What needs to be done = Whenever a line below includes the string "icon", show it.

Dataset entries =
[Start of section]

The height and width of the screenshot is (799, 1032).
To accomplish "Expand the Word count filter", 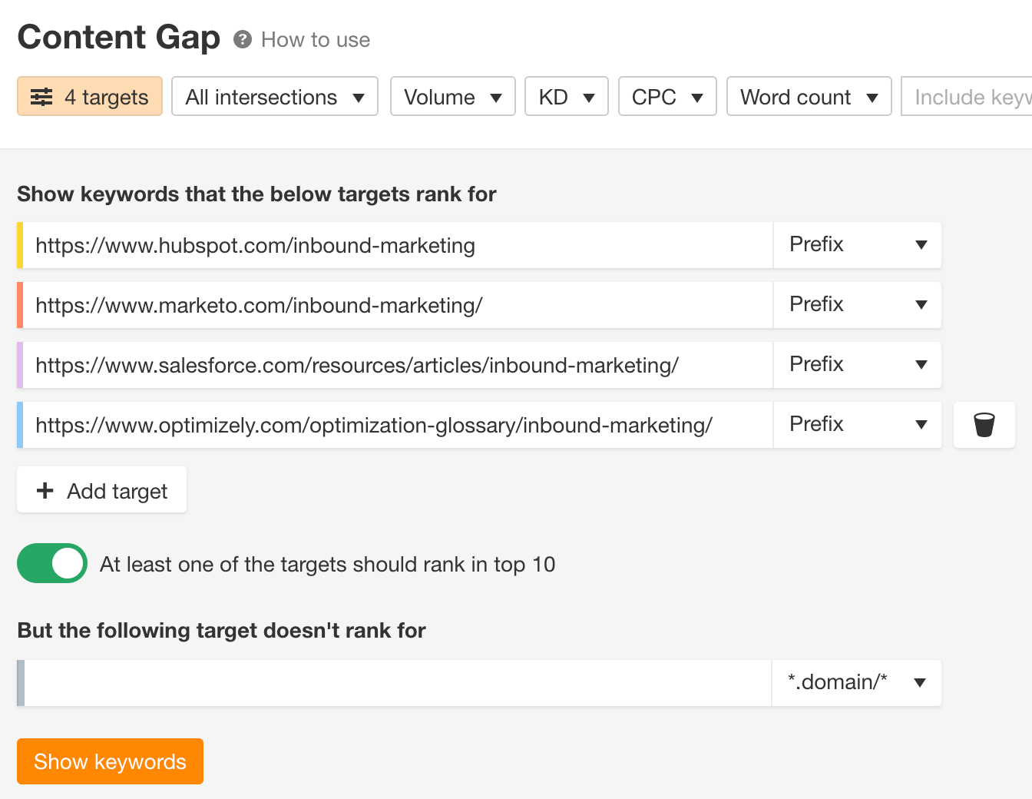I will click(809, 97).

[End of section]
[Start of section]

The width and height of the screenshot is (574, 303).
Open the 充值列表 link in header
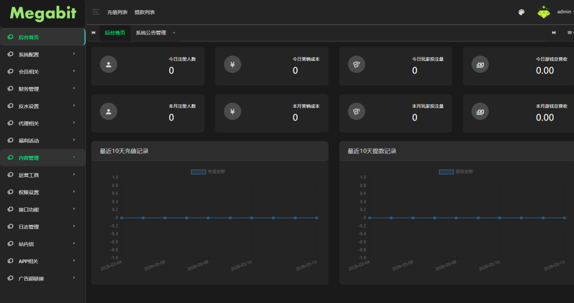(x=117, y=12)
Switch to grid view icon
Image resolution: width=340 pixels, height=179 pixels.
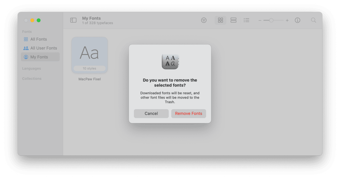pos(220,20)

[End of section]
[Start of section]

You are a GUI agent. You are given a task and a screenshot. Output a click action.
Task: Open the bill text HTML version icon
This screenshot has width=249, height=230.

[End of section]

Answer box =
Switch to grid view icon
Task: Open the bill text HTML version icon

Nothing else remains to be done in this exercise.